The Action Agenda 2017-20 of the NITI Aayog, unveiled by finance minister Arun Jaitley on Thursday, says it is not a lack of demand as such but a lack of demand for Indian products that holds back Indian exports.
''On the demand side, Indian firms often complain that there is inadequate demand for their products. Yet, the world market in merchandise exports at $16.6 trillion in 2015 is extremely large."
Indian companies have not been able to take the benefit of this huge demand, the report said, adding, ''The possible explanation is that Indian products are not competitive in the world economy.''
It is the discipline of the global economy that leads to fast productivity growth in individual economies, it added.
''Indian exporters have to compete with the world's best and must therefore continuously work on upgrading technology, product quality and management to be competitive,'' the report said.
The report pointed out that Indian companies lack scale. In comparison, several Chinese super-competitive companies employ not only tens of thousands of employees but hundreds of thousands. However, there are hardly any companies in India which are employing workers in such numbers.
Putting emphasis on the export sector's potential in the creation of jobs in the country, the three-year vision document said, that exporting companies have to maintain high productivity, which in itself translates to higher wages for their workers.
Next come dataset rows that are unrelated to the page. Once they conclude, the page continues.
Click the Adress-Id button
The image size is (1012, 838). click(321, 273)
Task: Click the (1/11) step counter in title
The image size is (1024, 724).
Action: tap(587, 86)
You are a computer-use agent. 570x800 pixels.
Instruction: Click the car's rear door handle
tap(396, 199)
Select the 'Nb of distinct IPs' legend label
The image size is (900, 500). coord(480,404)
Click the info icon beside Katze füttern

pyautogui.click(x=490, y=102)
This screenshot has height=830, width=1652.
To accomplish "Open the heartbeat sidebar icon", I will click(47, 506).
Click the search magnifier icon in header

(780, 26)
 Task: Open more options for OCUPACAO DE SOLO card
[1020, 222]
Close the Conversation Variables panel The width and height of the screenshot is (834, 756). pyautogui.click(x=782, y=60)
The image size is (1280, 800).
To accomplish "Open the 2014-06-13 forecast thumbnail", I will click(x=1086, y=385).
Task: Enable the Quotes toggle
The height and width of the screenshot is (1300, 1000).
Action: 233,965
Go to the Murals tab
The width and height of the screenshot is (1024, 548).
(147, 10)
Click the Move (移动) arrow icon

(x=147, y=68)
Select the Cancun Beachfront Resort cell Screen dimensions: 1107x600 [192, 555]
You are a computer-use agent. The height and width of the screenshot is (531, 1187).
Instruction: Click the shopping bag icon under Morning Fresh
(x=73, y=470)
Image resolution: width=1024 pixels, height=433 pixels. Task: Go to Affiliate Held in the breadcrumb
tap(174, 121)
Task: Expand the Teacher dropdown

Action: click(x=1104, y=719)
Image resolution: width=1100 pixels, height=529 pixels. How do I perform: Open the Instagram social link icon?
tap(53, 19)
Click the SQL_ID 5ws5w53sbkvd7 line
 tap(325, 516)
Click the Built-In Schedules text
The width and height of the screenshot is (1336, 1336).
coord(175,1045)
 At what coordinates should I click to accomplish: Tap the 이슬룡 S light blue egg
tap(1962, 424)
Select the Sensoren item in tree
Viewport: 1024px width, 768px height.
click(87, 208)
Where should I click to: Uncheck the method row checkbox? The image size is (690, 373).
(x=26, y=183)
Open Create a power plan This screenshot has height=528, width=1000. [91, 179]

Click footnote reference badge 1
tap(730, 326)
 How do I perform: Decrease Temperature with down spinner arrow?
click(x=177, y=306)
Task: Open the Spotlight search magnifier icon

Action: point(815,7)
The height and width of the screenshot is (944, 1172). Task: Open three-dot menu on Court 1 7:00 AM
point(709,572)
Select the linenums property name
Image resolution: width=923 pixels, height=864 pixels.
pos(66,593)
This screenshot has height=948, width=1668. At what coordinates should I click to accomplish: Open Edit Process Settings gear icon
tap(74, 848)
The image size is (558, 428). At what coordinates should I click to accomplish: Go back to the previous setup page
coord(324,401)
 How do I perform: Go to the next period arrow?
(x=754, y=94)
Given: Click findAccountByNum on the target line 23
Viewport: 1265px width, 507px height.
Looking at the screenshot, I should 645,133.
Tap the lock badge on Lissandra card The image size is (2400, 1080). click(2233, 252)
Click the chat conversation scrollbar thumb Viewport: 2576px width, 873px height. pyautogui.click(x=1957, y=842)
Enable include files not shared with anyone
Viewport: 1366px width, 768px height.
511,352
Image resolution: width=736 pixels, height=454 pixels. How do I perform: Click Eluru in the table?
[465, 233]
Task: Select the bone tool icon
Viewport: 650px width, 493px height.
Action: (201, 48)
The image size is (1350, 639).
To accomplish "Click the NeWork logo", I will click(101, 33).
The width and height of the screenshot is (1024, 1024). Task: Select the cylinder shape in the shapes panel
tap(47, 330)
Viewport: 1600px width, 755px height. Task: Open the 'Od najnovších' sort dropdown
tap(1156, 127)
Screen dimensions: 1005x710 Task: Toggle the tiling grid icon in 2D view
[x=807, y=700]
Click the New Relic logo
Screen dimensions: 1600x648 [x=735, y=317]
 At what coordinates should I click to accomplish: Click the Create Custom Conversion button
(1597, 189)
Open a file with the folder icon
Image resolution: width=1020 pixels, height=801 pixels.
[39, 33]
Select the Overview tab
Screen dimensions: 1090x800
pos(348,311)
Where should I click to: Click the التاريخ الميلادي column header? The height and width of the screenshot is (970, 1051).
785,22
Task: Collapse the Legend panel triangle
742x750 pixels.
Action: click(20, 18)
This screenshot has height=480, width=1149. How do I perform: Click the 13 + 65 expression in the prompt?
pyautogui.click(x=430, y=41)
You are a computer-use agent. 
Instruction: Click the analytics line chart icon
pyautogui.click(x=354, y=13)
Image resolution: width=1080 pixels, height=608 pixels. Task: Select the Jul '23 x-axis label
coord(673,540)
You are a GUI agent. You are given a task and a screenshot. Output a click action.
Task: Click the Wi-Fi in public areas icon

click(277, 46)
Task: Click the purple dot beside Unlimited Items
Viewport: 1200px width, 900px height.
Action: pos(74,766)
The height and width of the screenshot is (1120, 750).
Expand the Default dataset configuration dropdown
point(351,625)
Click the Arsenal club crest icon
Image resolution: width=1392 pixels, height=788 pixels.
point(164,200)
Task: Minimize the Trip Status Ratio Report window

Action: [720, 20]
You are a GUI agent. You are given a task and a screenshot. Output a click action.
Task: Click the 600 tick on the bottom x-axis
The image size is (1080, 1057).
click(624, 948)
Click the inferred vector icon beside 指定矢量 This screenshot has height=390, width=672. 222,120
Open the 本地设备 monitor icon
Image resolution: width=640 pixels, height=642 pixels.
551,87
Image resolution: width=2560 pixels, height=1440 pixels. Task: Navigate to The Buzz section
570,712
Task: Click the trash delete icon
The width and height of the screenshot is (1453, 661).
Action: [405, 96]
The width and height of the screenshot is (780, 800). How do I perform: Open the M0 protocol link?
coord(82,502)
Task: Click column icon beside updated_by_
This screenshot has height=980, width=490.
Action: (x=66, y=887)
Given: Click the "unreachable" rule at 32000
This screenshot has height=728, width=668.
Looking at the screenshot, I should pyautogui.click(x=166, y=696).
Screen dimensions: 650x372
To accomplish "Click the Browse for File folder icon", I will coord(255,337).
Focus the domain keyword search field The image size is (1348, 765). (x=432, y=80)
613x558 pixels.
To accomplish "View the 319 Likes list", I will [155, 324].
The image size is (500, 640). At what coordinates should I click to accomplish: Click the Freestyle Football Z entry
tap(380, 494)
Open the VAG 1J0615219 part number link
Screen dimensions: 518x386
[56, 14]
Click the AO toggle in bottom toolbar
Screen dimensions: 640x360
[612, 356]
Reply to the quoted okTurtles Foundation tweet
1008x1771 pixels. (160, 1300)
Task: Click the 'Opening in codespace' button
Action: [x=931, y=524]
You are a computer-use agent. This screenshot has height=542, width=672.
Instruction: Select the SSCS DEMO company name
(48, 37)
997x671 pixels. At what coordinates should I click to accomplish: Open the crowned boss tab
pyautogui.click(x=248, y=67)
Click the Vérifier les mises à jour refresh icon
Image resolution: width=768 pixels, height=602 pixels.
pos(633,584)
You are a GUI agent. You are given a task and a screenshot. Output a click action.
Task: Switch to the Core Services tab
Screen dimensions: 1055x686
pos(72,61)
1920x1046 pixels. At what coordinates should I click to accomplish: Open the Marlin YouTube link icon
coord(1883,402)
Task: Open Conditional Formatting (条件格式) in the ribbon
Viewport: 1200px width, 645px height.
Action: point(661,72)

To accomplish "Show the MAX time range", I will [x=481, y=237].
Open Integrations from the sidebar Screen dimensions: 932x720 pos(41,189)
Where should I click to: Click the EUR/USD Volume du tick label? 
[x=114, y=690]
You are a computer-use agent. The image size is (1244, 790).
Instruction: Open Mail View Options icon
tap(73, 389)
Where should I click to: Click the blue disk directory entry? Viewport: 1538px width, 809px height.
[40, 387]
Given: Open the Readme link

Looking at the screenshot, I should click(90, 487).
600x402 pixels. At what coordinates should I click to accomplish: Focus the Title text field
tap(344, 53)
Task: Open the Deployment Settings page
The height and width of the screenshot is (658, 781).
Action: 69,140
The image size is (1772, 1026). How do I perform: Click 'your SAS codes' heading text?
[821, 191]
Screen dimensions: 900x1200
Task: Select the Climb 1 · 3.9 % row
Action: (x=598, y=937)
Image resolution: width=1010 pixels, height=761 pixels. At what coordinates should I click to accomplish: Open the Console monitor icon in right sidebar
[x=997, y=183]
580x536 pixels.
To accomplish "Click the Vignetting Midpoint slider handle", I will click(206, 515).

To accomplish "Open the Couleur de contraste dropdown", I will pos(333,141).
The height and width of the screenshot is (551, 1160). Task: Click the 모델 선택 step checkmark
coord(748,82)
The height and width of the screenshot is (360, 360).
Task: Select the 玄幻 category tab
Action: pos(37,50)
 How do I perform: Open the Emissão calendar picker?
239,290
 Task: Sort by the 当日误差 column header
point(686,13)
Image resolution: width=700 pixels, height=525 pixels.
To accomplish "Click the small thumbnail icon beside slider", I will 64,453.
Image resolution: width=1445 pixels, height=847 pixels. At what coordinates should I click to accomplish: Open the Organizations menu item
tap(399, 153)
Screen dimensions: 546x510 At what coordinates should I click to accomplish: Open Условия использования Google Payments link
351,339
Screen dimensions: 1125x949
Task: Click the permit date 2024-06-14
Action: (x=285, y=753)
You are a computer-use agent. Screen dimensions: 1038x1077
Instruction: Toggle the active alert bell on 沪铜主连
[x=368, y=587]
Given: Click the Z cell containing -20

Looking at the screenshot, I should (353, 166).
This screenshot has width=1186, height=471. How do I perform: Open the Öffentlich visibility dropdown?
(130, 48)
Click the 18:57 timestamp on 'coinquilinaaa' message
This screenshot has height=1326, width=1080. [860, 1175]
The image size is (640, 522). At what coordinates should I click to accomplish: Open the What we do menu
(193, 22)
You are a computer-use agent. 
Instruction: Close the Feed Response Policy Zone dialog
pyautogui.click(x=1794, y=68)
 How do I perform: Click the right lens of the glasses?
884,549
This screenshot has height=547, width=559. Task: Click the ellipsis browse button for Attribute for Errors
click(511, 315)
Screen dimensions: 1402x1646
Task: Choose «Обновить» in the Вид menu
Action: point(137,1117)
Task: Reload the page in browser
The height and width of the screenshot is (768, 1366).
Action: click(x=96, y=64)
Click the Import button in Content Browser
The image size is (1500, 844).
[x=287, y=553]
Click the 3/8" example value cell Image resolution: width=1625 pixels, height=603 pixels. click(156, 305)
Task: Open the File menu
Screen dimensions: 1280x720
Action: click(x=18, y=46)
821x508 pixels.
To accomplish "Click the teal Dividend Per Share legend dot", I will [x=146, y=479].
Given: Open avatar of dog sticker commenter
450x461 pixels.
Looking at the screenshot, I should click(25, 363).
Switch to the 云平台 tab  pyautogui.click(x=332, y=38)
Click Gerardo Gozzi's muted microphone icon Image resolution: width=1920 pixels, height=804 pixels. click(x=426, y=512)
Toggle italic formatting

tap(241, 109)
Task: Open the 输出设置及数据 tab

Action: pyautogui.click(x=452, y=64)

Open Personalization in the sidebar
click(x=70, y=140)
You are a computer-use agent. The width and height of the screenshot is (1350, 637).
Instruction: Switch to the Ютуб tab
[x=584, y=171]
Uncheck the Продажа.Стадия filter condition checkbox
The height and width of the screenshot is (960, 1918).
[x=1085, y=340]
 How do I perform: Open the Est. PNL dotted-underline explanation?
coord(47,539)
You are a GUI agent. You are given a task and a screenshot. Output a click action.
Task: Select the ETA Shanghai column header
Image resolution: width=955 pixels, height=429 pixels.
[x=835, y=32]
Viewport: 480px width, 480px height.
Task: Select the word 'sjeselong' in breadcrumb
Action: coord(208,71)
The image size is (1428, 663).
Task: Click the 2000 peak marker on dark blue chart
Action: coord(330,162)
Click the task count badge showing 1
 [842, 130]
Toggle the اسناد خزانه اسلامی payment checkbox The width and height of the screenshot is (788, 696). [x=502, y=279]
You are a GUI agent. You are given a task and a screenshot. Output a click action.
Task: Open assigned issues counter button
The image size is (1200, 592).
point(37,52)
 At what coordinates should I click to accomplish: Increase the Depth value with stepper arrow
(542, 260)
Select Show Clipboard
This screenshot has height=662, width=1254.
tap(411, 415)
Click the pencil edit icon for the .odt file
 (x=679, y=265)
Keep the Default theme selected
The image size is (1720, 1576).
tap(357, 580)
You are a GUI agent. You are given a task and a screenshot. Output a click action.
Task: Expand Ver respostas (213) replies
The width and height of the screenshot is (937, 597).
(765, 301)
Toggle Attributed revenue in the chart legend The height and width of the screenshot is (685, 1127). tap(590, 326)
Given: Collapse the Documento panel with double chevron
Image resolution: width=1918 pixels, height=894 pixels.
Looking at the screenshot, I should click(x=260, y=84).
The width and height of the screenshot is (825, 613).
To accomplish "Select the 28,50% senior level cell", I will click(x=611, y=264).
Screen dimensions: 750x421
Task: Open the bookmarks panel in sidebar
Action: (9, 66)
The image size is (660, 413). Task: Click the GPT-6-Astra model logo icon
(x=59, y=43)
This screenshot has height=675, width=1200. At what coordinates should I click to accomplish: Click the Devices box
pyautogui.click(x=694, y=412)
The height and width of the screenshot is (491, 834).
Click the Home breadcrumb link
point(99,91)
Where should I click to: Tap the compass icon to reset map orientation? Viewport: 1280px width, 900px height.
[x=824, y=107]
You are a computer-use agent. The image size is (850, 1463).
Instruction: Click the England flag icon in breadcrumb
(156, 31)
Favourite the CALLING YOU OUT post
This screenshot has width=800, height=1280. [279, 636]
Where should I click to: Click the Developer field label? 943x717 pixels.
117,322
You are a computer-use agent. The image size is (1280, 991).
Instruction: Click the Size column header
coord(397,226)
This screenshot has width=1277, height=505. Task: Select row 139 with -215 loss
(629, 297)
''Recognising this critical role of exports in the creation of well-paying jobs, India needs a focused strategy for creating an environment in which export competitive firms can emerge, especially in labour intensive sectors,'' it said.
Citing an example, it said more than 90 per cent of apparel workers in India were employed in firms with less than 50 workers in 2005. The corresponding figure in China was less than 15 per cent the same year.
Emphasising on the potential of the export sector in job creation, the report said, "Exporting firms must maintain high productivity, which translates in high wages for their employees."
"Exporters must compete against the best in the world and must therefore constantly upgrade technology, management and product quality to remain competitive," the Action Agenda said.
Elaborating the point further the three year vision document said non-exporting firms either become ancillaries of the exporting firms or must compete against them in the domestic market. In either case, they must achieve high productivity to survive, which allows them to pay competitive wages.
"Recognising this critical role of exports in the creation of well-paying jobs, India needs a focused strategy for creating an environment in which export competitive firms can emerge, especially in labour intensive sectors," the report said.